Today, we’ll look at the essential functions of Compressor, the workflow of using it, and how to adjust the settings to produce required video files. That’s not all, as you’ll also learn how to batch process multiple files to increase your efficiency. Let’s get started!

How to Use Compressor 

Compressor should be used when you need access to more detailed encoding settings. You can export in Final Cut Pro, but only file at a time, which can be frustrating when you have multiple formats to export. Instead, Compressor can be used to create all the export files in one process, with custom control over every setting. 

1. Interface & Workflow

The interface of Compressor is designed to be as simple as possible. It’s also arranged to clearly demonstrate the workflow of creating multiple versions of each file by building a list of settings for each source element. 

The interface consists of a preview player, so you can identify imported files and a Batch panel where files are listed alongside their assigned export instructions. You can also choose to display the Inspector, which details all of the technical information about each template setting, and a Quick Applications sidebar, which contains all of your presets.

There are two ways Compressor can receive files: from Final Cut Pro or by adding them directly.

Step 1: Import files to Compressor from Final Cut Pro X

  1. Open the Project ready for exporting. 
  2. From the menu, select File > Send to Compressor.
  3. Compressor will launch. 

Alternatively, open Compressor, and click either Add File in the Batch window or click File > Add File.

Step 2: Select Settings

Before the file appears in Compressor, a window containing the list of presets is made available. The disclosure triangle reveals the sub-options for each destination. 

  1. Select either a single setting or multiple using click + Command
  2. From the Location drop-down menu, choose where you’d like the newly created export file to be saved. Default (Source) means it will be saved in the same location as the original file undergoing the compression process.
  3. Once an initial preset is assigned, more can be added by clicking Add on the right side of the column. 

2. Templates & Presets

The presets themselves are designed to be easy to understand. The top line description relates to either a particular platform (online and physical media) or a family of formats related to each other by a common purpose.

Assigning a preset to a file is very simple and quick to do.

Step 1: Adding a setting from the sidebar

  1. Open the sidebar 
  2. Expand the list under each heading to reveal the specific settings
  3. Drag-and-drop the setting onto the clip on the Batch list. 

3. Customizing Settings

Compressor is designed to satisfy editors that have a list of specific technical settings to follow, and those confident enough to experiment. By opening the Inspector, the detailed specification of each template is revealed. 

Each setting will have certain elements that can be altered, once they’ve been applied to a clip.

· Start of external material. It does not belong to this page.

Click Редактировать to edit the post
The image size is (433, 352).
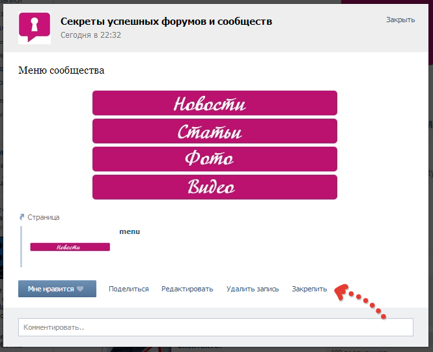point(187,289)
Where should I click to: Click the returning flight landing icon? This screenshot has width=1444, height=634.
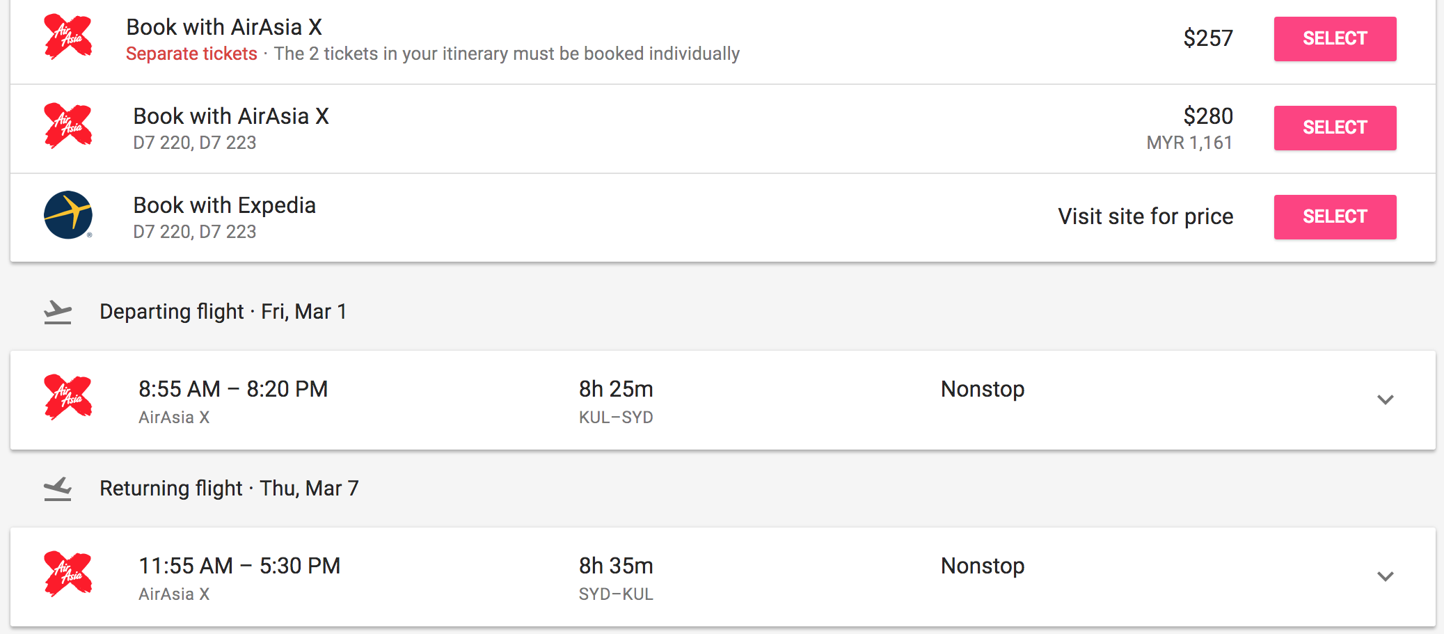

If you have precise instructions to follow, there should be relevant options to adjust the master setting accordingly. 

For instance, if you wish to compress a video for Blu-ray compatibility, detailed controls over the frame size, frame rate, and bitrate quality are available, as are many others. Remember that if you’re trying something for the first time, review your exported files before sharing and allow time for experimentation with various settings. 

Any adjustments made to a preset can be saved as a customized setting. Once the changes have been made in the Inspector, rename the item. From there, drag-and-drop the icon from the batch list to the sidebar, under the heading Custom. 

4. Transcoding and Encoding

When you’ve assigned all necessary settings to your file, click the Start Batch button in the lower right corner, or choose File > Start Batch.

The interface then switches to the Active tab, on which you’ll see the progression of each output in real-time. Once complete, it moves to the Completed tab. From here, the details of each conversion can be reviewed. 

5. Batch Exports

Compressor makes it easy for multiple source files to exported at once. This is known as Batch Exporting, as it involves more than one file undergoing compression. This is achieved by simply adding a new file to a single Compressor session. Both files are then listed in the Batch panel, each containing their export settings. 

Selecting File > New Batch creates a fresh, empty panel, ready to be populated with new files and settings. Every Batch in Compressor can be assigned a custom name, via the Inspector window. 

If you quit Compressor before undergoing a Batch export, the current list of waiting items will return as is when you next open the application. 

Compressor is a beneficial addition to any video editor’s workflow. Not only does it pair directly with Final Cut Pro X, but it also offers conversion and export of existing video and audio files as a standalone application. 

If you need professional-level control of your export and compression settings, or often have to produce multiple delivery files of a single source, Final Cut Pro Compressor will make your working life a whole lot easier.